I tell you these things not because a child is the solution to infertility in all cases, nor because all bad luck gets reversed in the course of life, because neither is true. I love all my friends who want a child and have been so far unable to have one and I feel their ache. The more than four years it took for us to carry a pregnancy to term looked destitute and hopeless at many points, and that hopelessness was keen enough to still feel fresh. This story is not about the miracles of science and how they conquer all. There are no such miracles. And if science could be perfectly miraculous or at least entirely reliable we would have another daughter and/or a pair of twin boys, for whom we still grieve. But this story instead orbits around questions of grace, and by that I mean grace as an unearned outcome, an undeserved bit of good fortune that arrives for no other reason than that it just does. Not because we had suffered enough, but because sometimes grace is what happens. Sometimes life does take a turn for the better.
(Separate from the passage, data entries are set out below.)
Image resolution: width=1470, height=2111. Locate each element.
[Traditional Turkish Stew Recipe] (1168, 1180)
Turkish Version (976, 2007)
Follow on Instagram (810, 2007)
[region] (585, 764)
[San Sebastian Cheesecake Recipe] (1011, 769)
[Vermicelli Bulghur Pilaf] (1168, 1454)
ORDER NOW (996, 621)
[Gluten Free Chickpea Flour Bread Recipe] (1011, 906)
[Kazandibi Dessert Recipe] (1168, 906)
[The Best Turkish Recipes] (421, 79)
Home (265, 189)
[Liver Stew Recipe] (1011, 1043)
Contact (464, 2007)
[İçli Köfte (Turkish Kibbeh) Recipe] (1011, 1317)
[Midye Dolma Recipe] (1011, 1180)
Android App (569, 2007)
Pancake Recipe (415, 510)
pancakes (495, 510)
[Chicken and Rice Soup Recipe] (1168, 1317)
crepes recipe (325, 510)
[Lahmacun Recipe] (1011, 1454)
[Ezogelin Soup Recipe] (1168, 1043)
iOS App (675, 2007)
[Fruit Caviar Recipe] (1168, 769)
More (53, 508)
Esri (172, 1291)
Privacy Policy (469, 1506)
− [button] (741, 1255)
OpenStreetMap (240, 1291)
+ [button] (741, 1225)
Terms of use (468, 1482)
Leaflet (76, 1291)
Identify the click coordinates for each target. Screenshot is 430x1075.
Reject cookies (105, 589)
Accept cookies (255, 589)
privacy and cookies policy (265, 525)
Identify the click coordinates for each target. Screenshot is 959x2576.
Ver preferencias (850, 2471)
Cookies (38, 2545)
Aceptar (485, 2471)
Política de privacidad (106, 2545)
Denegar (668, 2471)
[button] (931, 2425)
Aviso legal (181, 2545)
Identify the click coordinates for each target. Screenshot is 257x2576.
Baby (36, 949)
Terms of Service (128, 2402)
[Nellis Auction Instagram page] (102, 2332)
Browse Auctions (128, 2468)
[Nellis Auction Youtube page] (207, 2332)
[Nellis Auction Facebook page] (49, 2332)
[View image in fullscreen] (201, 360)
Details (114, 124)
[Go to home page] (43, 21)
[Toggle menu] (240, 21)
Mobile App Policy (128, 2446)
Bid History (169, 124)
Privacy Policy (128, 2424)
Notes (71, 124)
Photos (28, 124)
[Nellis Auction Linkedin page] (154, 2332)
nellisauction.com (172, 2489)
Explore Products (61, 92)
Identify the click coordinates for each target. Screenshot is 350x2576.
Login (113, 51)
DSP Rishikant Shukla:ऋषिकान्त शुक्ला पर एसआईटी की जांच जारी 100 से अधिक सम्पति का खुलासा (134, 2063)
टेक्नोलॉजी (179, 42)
Laurel’s mother was gravely ill at the time Theo was born, and she was just well enough to understand Laurel’s pregnancy, and when he was born, Laurel took to contacting Mary by FaceTime to show her Theo and images of Theo, to which on one occasion Mary said, while bearing another grandchild in her lap in Portland (and it was the last thing she said to Laurel): “The kingdom!”
Which kingdom was this exactly? Should we think of Mary as having had one foot on the other side by that point, such that she knew she would not be long among us, such that she was feeling the expanses beyond? Is “the kingdom” an allusion to her interplanetary transit away from us? Should we think of the kingdom as meaning that children are a catalyst through which it is realized that the kingdom of heaven is at hand? Mary Margaret Ivie Nakadate was mother to five children, and she obviously believed in being a mother completely, and no doubt she was happy that Laurel was at last going to be a mother, and so maybe motherhood was the kingdom for Mary. Or maybe the instant of joy that she felt in beholding the picture of Theo was what she was referring to with the phrase. Maybe “the kingdom” is another way of expressing joy at becoming a grandmother again. Whatever the exact meaning of the image, which we will not ever know, for the speaker was someone whose language was failing entirely, it is an exceedingly powerful thing to say, and not a forgettable one. Laurel and I have often returned to wonder at “the kingdom” ever since.
We waited for Theo to have his first vaccinations before we took him on the plane to see Mary in Portland, and that delay was at the suggestion of Theo’s pediatrician. We got the vaccinations a week early, and then we hastened to the airport, and landed at Mary’s bedside for her last days. Not long after we arrived, Mary
’s further suffering was at last commuted.
There are limits to grace, there’s an inexplicability to it, then, because Mary Ivie was the grandparent most equipped by circumstances, and the most outwardly enthusiastic about playing an active role in Theo’s life, and she never got to embrace him, hold him, sing to him, delight in him completely. And there are limits to grace in that Laurel should not have had to go through her mother’s death when her child was newly born. And yet that is how it went.